I started learning today about Apache Kafka from this course: Link to Udemy course. I write these these notes from memory so the information stays in my head better. After I first pass, I rewatched the videos and added the information I missed in red.

Basics

Kafka is a message-passing framework that provides a common interface between streams of data and applications that use that data.

The idea is that data comes from multiple source systems and must be stored and later processed in multiple target systems or applications. For example, GPS data may come from several trucks. Each truck is a stream of data. The GPS data must be stored coherently and then several applications need to read that data, for example a mobile app that tracks where the trucks are and in addition a report that compiles truck routes.

The issue if you don't use a middle layer like Kafka is that you have to integrate every additional source system into every application, so the work becomes multiplicatively more challenging. Each source system has different data format, the protocol (UCP, IP, etc) is different, and the applications have to read data a certain way so we really need to standardize the data in the middle so this multiplicative complexity doesn't occur.

Also

Topics and Producers

For every kind of stream of data, we create a topic for it in Kafka.
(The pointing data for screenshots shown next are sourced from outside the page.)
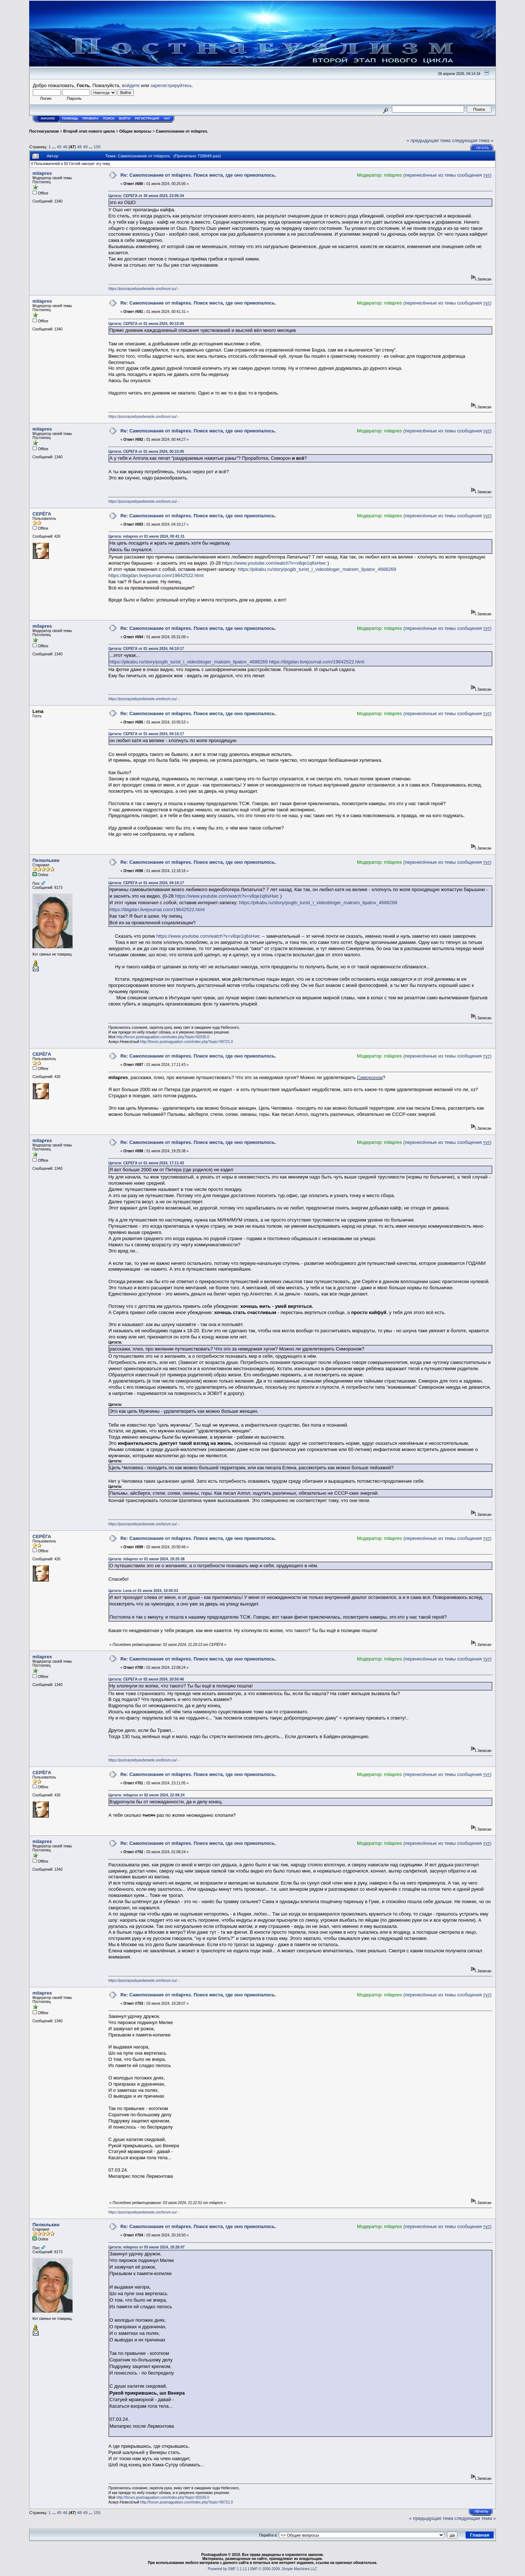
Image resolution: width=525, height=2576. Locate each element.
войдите (131, 85)
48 (79, 146)
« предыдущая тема (429, 140)
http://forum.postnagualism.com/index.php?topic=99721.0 (186, 1042)
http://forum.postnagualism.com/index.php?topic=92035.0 (163, 1037)
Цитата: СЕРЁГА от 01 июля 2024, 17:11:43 (146, 1163)
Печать (482, 148)
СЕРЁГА (41, 514)
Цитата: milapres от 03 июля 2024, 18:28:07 (146, 2247)
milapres (42, 173)
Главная (479, 2535)
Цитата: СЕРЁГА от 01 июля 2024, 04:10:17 (146, 649)
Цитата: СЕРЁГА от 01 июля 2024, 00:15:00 (146, 324)
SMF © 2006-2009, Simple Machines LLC (283, 2569)
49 (85, 146)
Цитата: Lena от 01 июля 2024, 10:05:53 (143, 1591)
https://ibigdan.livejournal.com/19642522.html (155, 575)
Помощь (70, 118)
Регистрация (147, 118)
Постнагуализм (44, 131)
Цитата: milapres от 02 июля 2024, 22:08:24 (146, 1795)
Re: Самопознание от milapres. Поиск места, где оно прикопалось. (198, 175)
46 (65, 146)
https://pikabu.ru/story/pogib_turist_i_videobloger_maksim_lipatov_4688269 (317, 569)
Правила (90, 118)
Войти (125, 118)
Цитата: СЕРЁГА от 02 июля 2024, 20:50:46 (146, 1679)
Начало (48, 118)
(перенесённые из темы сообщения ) (447, 175)
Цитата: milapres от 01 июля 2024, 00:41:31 (146, 536)
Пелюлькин (45, 860)
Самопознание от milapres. (182, 131)
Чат (166, 118)
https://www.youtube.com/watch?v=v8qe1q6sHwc (274, 563)
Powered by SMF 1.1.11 (227, 2569)
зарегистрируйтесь (171, 85)
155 (97, 146)
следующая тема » (473, 140)
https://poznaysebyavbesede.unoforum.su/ (142, 289)
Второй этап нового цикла (89, 131)
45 (59, 146)
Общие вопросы (135, 131)
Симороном (370, 1077)
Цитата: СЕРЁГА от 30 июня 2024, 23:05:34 (146, 196)
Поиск (108, 118)
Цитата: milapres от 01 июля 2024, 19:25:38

A topic just holds data that is supposed to be the same type but there really aren't many checks for that.

Every topic is subdivided into partitions. Each partition will hold some of the data, and the partitions will be distributed on separate servers. This makes Kafka horizontally scalable. Just add more servers and more partitions if you have that much data per topic.

The way a stream of data interfaces with a Kafka topic is through this thing called a Producer. The Producer takes in the data, called a value and wraps it in a message. The Producer decides which partition to send the data into, and so adds the topic and partition number to the message.

By default, the Producer decides which partition to send the data into using a round robin approach (first partition 0, then partition 1, etc). If you would like to affect this, you can optionally pass a key with the value. The hash of that key will determine which partition to send it to. This is really important if you want to manually determine which partition to send it into.

Why would you want to manually determine this? Well, when data enters a partition, the order is conserved within that partition. The idea is that later Consumers are going to read these stored messages one-by-one within each partition and data that you organized by hash value into these partitions will conserve insertion order which is great.

The message also gets a timestamp, headers, and the format of the data.

Obviously, the message isn't stored like that in Kafka. It is converted into bytes with a Serializer. Depending on the type of the key and value, a different Serializer is used. This makes the data in a topic of uniform format, probably. ???

Messages in a topic are erased after one week by default. Messages are also stored one after another in a partition, with a certain offset (like an array). This offset will be important in the next section.

The Consumer and Consumer Groups

An application creates a Consumer that reads messages stored in Kafka. The Consumer requests messages left to right and deserializes them.

Consumers are combined into Consumer groups. Each application has a multiple Consumers, bundled up into a Consumer group. In a group, each Consumer is assigned to some partitions of a chosen topic. A Consumer may have multiple partitions, only one, or none at all if there are more partitions than Consumers. In the last case, the Consumers without a group just sit idle.

If a Consumer shuts down while reading, this is kind of a problem for us, since we want to make sure it starts reading where it stopped. Thus, each Consumer commits its reading progress to a special internal Kafka topic called __consumer_offset. This topic stores each Consumer's offset into the partition it's reading. What if it's reading multiple partitions? Not sure. How does a Consumer find its offset? Probably by going through the entire topic and finding its latest stored offset.

How often/when do Consumers commit these offsets? Well, there are three strategies. The first, the default one, is called "at least once", which means the Consumer commits after receving every single message. If the Consumer shuts down while processing this message and restarts, it will probably end up processing the message again. So you want to make sure that if you choose this option, your Consumer logic does not mind the scenario where it will accidentally process the same message twice (this means your Consumer logic is idempotent). The second is called "at most once", which means the Consumer commits after receiving a single message. If the Consumer shuts down before finishing processing a message and restarts, this message will be lost. The third is "exactly once" and means that either your Consumer is going to write its result back to Kafka (Kafka to Kafka) or it is idempotent.